# Little England



## murdoch48 (Jan 11, 2012)

Hi Guys,

Be gentle with me because I'm a Newbie.

My wife and I lived in Tenerife for a while and liked it. During our time there we got a fair grasp of the lingo, with some private tuition too.

But I must say my wife found it a real challenge.

We are thinking of spending our winter months in Portugal,and I think my wife would feel more comfortable about it, if she thought there were more English speaking areas, a bit like the Dordone in France.

So are there any areas which are more English speaking than other please?
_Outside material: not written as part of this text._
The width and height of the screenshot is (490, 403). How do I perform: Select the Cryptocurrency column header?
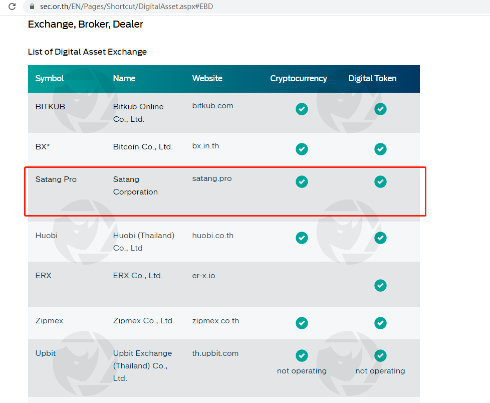point(298,78)
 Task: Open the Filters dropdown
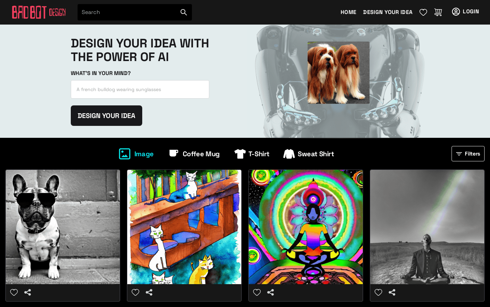pyautogui.click(x=468, y=154)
We don't mind where as we are fairly transient people.:confused2:


----------



## canoeman (Mar 3, 2011)

Algarve has the highest concentration of Expats and probably most English spoken because of it's tourism.
Spanish is helpful but not that useful.

I would think that the winter weather would be better than the Algarve, so why Portugal? Algarve can be cold and wet in winter.


----------



## Waterdog (Oct 24, 2011)

Welcome.

Like you we are transients but escape to The Algarve whenever possible.

Although it is nice to speak the local lingo, from our experience, it is possible to survive in Lagos using only English. However, unless you are Spanish, the local people would rather you stuck to English. 

Yes, in winter, it does rain in The Algarve, but not very often & by UK standards it is always warm & the sun shines most days.

Hope this helps.


----------